The term ‘nature,' in and of itself, has no inherent goodness or badness any more than does the term ‘rock.’ “That really rocks,” is a good thing, while “dumb as a rock,” is a bad thing. And so it is with nature. The expression “Mother Nature” personifies nature as a woman who is considered “the source and guiding force of creation” (Merriam Webster, 2003). There is a lot of goodness implied there. But terms like “the call of nature,” “crime against nature,” “force of nature,” “freaks of nature,” “human nature,” and “second nature,” only obfuscate the matter.

Recently I asked someone what things she really likes to do.
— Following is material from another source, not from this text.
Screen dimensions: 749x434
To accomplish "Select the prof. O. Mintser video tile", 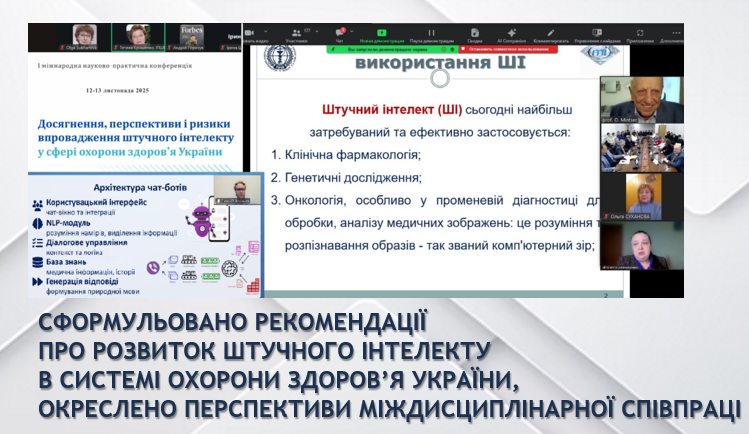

She replied, “I love nature – hiking in the mountains, swimming in the ocean, walking in the woods…” I like those things to, but only when “Mother Nature” is being compatible. Hiking in the mountains when there’s a blizzard is not pleasant, and neither is swimming in the Artic Ocean. We tend to be very selective about when and how we expose ourselves to nature, and when we do, we have a good time and think positively about it. I’m sure that homeless people have a different view of nature.

We spend much of our life and our income trying to protect ourselves against the evils of nature. Consider how much you spend on housing, heating, and air conditioning. We buy summer clothes and winter clothes, and raincoats, and sunscreen. We pay extra for convertibles so we can enjoy nature when she is being good – and four-wheel drives and snow blowers for when she isn’t. And we use condoms, because nature can get us into lots of trouble if we are not careful.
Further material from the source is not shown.